Cancer diagnostics developer CellMax Life said it is launching a U.S. clinical study designed to assess the effectiveness of its circulating tumor cell (CTC) blood test designed to detect colorectal cancer.
CellMax Life said the company will initially carry out the study with top-tier U.S. medical centers that include Stanford Medicine and the U.S. Department of Veterans Affairs Palo Alto Health Care System, Johns Hopkins and University of Southern California.
In the study, thousands of patients undergoing routine colorectal cancer screening via colonoscopy or stool tests will be offered CellMax Life's blood test, which is designed to enable diagnosis of the disease at its earliest stages.

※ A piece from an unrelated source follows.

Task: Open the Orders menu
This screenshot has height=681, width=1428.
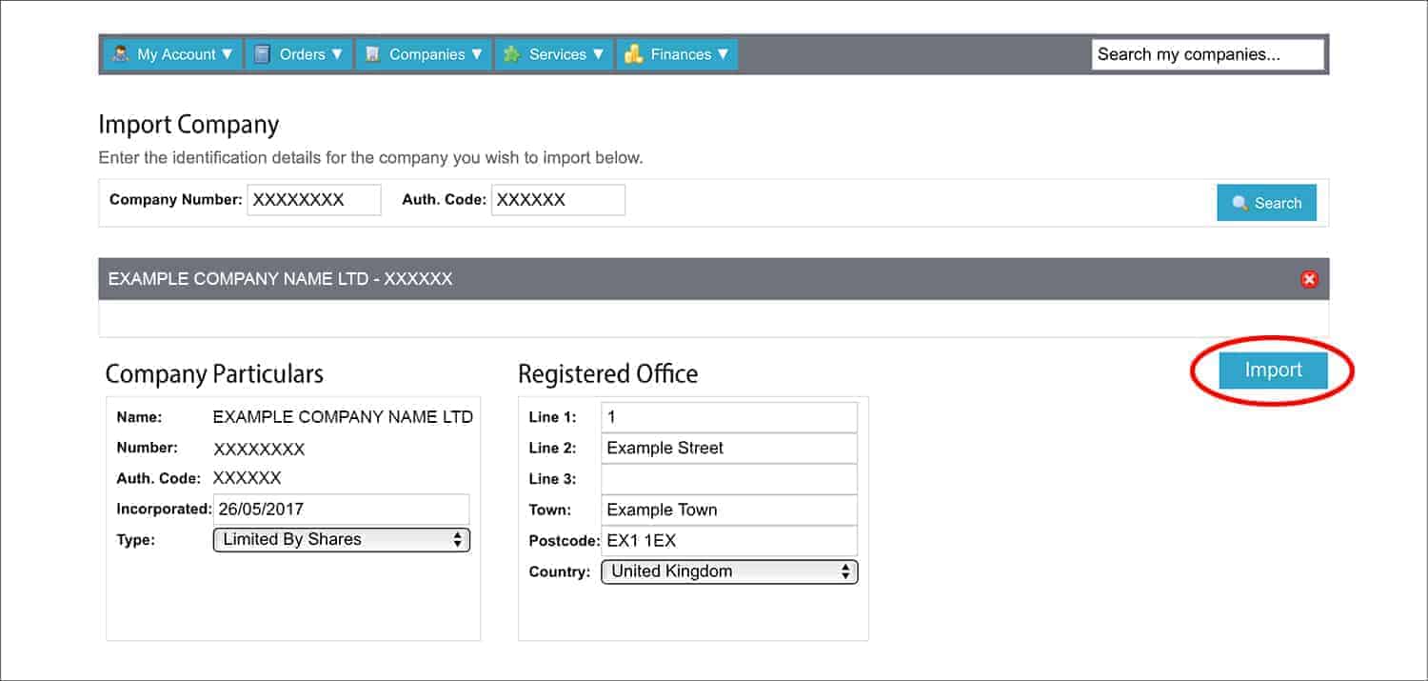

“We plan to work closely with the FDA upfront to define the details of this study,” CellMax Life CEO Atul Sharan said yesterday in a statement.
Sharan added that the company will also pursue reimbursement for the test by submitting it for concurrent FDA approval and a coverage determination by the Centers for Medicare and Medicaid Services (CMS), through the agencies’ Parallel Review Program.
The test requires a single tube of blood, and will be marketed for under $200, CellMax Life said. Results of the blood test will be compared to those from the colonoscopy and stool tests.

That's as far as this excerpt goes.